In seiner Ansprache führt der Vorsitzende des Kommunallandtages von Keudell aus:

Meine Herren! Ich übernehme das Amt des Vorsitzenden, indem ich Ihnen herzlich für das Vertrauen, das Sie mir durch diese Wahl geschenkt haben, danke, ich werde mich bemühen, dieses Vertrauen zu rechtfertigen.

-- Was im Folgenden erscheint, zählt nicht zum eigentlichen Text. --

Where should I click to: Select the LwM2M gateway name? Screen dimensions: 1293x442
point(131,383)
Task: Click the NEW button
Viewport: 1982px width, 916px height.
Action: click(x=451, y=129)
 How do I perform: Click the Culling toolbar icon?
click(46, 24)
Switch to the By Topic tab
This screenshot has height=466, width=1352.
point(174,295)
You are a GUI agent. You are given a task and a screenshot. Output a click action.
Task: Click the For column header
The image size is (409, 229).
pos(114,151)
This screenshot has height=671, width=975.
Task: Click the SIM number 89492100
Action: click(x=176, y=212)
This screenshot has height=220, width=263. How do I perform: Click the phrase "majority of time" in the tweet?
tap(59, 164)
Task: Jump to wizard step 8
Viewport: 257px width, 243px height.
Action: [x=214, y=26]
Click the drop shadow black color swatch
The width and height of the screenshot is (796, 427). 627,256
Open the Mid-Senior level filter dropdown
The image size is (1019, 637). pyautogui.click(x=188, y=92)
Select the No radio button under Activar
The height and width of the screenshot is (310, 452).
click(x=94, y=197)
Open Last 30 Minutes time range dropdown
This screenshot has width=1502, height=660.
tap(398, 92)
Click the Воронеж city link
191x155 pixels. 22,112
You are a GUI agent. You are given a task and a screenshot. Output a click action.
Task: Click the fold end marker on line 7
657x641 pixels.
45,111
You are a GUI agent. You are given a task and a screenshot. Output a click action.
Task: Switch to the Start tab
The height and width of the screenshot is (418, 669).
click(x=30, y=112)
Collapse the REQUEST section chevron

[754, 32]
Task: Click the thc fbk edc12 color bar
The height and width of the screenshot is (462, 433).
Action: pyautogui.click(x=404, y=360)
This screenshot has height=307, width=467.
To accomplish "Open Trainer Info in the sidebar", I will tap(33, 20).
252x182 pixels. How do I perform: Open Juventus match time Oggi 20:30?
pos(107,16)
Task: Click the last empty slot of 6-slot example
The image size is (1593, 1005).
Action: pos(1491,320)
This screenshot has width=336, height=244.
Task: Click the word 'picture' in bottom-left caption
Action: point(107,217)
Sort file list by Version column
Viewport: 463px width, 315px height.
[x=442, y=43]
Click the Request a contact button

Meine Herren! Die Aufgabe, vor der wir dieses Jahr wieder stehen, ist heute noch schwieriger geworden als im vergangenen Jahre. Damals glaubten wir schon, daß die Wirtschaftsverhältnisse auf das äußerste schwierig geworden seien und daß wir allen tun müßten, um unseren Etat hier so einzusparen, wie es nur möglich ist. Heute wissen wir, daß wir doppelt genötigt sind, zu sparen. Wir wissen, daß die Wirtschaftslage noch schwieriger geworden ist, daß nicht nur die schwere Krise in der Landwirtschaft noch immer fortbesteht, ja noch schwerer geworden ist, sondern daß auch in den anderen Berufsständen sich schwere wirtschaftliche Zustände entwickelt haben. Die Zahl der Arbeitslosen ist ja ein redendes Beispiel dafür. Bei einer solchen Lage, wo, wie bereits Se. Exzellenz der Herr Oberpräsident ausgeführt hat, alles darauf dringt, daß eine Herabsetzung der Steuern stattfinden soll, wo die zuständigen Herren Minister selbst jüngst in einem Erlasse darauf hingewiesen haben, daß es dringend notwendig sei, sämtliche Etats in den Gemeinden und Gemeindeverbänden auf das äußerste vorsichtig aufzustellen, da will es allerdings als ein Gegensatz erscheinen, wenn uns ein Etat vorgelegt wird, der mit 5 % mehr Steuern abschließt als im vorigen Jahre. Ich begreife vollkommen, und wir alle werden es begreifen, wenn die öffentliche Meinung darüber in einer gewissen Erregung ist und zunächst die Gründe hierfür nicht verstehen kann. Meine Herren! Der Landesausschuß, dem die Aufstellung des Etats obliegt, hat sich selbstverständlich alle diese Gründe vorgeführt, er hat aber trotzdem den Etat so aufgestellt, wie er uns jetzt vorliegt, obwohl, wie ich heute sagen darf, noch niemals mehr Fleiß und Sorgfalt auf den Etat verwandt worden ist – die Etatsitzung des Landesausschusses hat 4 Tage und an jedem Tage 8 Stunden gedauert. Er hat dabei gegenüber dem von der Verwaltung vorgelegten Etat nahezu eine Million gestrichen und ist schließlich zu dem Ergebnis gekommen, daß er angesichts der ungeheuren Bedürfnisse, die in unserer großen Verwaltung vorliegen, von sich aus zu weiteren Streichungen nicht kommen könne, und er hat infolgedessen den Etat in dieser Weise dem Kommunallandtag vorgelegt. Es wird Sache des Kommunallandtages sein, schärfste Kritik an den Zahlen des Etats auszuüben, und, wenn er kann, wie in jedem Jahre den Etat so zuzuschneiden, wie es zweifellos die Bevölkerung haben möchte; ob dies aber gelingen wird, möchte ich dahingestellt sein lassen.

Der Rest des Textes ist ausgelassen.